I frowned. “Something about that arrow—the focus—its purposiveness, or sense of direction. Maybe he envies it. There’s a ferocity about Kevin at target practice. Otherwise, he can seem rather aimless.”
“Ms. Khatchadourian, I don’t want to put you on the spot. But has anything happened in your family that I should know about? I was hoping you could help explain why your son seems so angry .”
“That’s odd. Most of his teachers have described Kevin as placid, even lethargic.”
“It’s a front,” she said confidently.
“I do think of him as a little rebellious—”
“And he rebels by doing everything he’s supposed to. It’s very clever. But I look in his eyes, and he’s raging. Why?”

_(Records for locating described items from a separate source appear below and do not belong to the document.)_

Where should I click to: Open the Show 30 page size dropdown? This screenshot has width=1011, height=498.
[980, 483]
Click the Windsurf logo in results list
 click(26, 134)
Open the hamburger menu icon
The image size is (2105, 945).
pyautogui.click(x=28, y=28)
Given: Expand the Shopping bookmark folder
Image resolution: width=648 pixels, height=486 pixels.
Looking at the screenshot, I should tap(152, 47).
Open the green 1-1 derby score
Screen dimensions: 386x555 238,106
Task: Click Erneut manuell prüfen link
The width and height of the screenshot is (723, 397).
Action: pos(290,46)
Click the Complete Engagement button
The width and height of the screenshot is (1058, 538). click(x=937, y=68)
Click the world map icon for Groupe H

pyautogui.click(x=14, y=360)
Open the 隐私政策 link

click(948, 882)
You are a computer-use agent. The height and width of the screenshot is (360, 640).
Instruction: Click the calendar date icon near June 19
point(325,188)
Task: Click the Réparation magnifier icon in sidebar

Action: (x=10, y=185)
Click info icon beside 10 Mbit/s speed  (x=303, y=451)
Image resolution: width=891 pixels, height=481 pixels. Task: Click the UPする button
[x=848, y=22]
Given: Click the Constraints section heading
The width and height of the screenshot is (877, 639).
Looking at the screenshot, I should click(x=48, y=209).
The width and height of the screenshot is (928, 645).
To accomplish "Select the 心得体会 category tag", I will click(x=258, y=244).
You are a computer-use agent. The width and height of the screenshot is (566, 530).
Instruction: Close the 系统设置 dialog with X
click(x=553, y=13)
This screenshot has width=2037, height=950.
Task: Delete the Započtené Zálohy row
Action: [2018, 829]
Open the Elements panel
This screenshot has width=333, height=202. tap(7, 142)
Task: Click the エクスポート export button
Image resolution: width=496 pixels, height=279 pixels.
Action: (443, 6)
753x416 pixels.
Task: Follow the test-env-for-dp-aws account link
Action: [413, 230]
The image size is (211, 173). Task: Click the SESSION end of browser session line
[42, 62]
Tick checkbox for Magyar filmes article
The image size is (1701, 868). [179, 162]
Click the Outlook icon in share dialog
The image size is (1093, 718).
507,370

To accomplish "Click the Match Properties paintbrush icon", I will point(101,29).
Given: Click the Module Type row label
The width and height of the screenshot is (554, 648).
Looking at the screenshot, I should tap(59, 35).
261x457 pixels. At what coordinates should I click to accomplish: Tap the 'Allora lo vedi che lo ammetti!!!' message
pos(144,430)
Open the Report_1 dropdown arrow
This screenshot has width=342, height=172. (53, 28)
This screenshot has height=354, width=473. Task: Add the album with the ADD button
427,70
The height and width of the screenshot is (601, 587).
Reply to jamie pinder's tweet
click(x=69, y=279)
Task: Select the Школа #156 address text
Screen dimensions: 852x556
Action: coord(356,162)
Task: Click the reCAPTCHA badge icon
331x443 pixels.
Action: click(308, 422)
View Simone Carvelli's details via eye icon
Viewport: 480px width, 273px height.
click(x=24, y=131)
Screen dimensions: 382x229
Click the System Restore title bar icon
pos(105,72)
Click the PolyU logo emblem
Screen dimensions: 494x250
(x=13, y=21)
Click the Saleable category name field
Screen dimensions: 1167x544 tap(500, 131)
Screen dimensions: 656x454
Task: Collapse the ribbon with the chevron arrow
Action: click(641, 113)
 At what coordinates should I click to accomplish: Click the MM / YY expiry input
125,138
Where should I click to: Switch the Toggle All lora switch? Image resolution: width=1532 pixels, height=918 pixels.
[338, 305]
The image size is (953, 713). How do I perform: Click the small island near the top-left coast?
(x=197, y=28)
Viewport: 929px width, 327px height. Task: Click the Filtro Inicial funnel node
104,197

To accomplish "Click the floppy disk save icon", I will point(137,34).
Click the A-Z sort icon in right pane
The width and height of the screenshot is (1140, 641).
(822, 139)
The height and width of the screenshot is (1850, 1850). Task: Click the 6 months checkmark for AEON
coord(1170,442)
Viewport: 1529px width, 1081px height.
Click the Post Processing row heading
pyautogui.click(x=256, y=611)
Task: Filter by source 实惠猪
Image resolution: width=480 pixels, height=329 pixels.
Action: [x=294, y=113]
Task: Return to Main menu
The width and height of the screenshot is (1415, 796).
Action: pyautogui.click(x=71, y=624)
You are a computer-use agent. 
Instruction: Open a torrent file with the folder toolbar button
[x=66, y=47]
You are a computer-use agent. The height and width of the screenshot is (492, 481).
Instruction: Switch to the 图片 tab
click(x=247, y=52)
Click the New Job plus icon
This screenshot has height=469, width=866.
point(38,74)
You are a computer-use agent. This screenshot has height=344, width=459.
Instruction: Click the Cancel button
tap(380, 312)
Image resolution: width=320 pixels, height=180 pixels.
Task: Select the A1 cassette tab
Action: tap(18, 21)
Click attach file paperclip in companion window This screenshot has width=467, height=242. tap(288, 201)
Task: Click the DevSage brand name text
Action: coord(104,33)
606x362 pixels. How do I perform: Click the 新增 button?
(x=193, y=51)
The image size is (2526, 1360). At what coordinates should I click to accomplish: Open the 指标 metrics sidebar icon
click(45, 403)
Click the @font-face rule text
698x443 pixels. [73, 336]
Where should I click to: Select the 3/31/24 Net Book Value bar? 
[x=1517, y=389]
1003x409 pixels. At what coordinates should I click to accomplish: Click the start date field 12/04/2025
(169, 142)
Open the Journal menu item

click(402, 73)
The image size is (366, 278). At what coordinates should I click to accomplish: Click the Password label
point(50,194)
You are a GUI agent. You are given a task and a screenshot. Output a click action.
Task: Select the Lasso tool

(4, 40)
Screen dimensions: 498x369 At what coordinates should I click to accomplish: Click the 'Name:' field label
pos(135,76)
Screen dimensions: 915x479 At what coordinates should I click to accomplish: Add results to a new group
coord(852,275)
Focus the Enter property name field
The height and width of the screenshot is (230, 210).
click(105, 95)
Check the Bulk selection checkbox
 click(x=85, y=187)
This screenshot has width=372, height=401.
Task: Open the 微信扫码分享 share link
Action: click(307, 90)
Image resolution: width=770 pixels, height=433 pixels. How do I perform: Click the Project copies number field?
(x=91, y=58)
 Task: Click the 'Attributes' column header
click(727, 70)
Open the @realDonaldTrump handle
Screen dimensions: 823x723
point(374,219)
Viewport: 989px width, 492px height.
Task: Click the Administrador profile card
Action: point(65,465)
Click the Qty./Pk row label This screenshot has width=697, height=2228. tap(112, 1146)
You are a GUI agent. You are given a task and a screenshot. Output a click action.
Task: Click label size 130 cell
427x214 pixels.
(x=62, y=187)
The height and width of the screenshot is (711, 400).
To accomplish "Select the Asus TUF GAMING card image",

“Well, he wasn’t too happy when his sister was born… But that was over seven years ago, and he wasn’t too happy before she was born, either.” My delivery had grown morose. “We’re pretty well off—you know, we have a big house… ” I introduced an air of embarrassment. “We try not to spoil him, but he lacks for nothing. Kevin’s father adores him, almost—too much. His sister did have an—accident last winter in which Kevin was—involved, but he didn’t seem very bothered by it. Not bothered enough, in fact. Otherwise, I can’t tell you any terrible trauma he’s been through or deprivation he’s suffered. We lead the good life, don’t we?”
“Maybe that’s what he’s angry about.”
“Why would affluence make him mad?”
“Maybe he’s mad that this is as good as it gets. Your big house. His good school. I think it’s very difficult for kids these days, in a way. The country’s very prosperity has become a burden, a dead end. Everything works, doesn’t it? At least if you’re white and middle class. So it must often seem to young people that they’re not needed. In a sense, it’s as if there’s nothing more to do.”
“Except tear it apart.”
“Yes. And you see the same cycles in history. It’s not only children.”
“You know, I’ve tried to tell my kids about the hardships of life in countries like Bangladesh or Sierra Leone. But it’s not their hardship, and I can’t exactly tuck them in on a bed of nails every night so they’ll appreciate the miracle of comfort.”
“You said your husband ‘adores’ Kevin. How do you get along with him?”
I folded my arms. “He’s a teenager.”
Wisely, she dropped the subject. “Your son is anything but a hopeless case. That’s what I most wanted to tell you. He’s sharp as a tack. Some of his papers—did you read the one on the SUV? It was worthy of Swift. And I’ve noticed that he asks challenging questions merely to catch me out—to humiliate me in front of the class. In fact, he knows the answer beforehand. So I’ve been playing along. I call on him, and he asks what logomachy means. I gladly admit I don’t know, and bingo, he’s learned a new word—because he had to find it in the dictionary to ask the question. It’s a game we play. He spurns learning through regular channels. But if you get at him through the back door, your young man has spark.”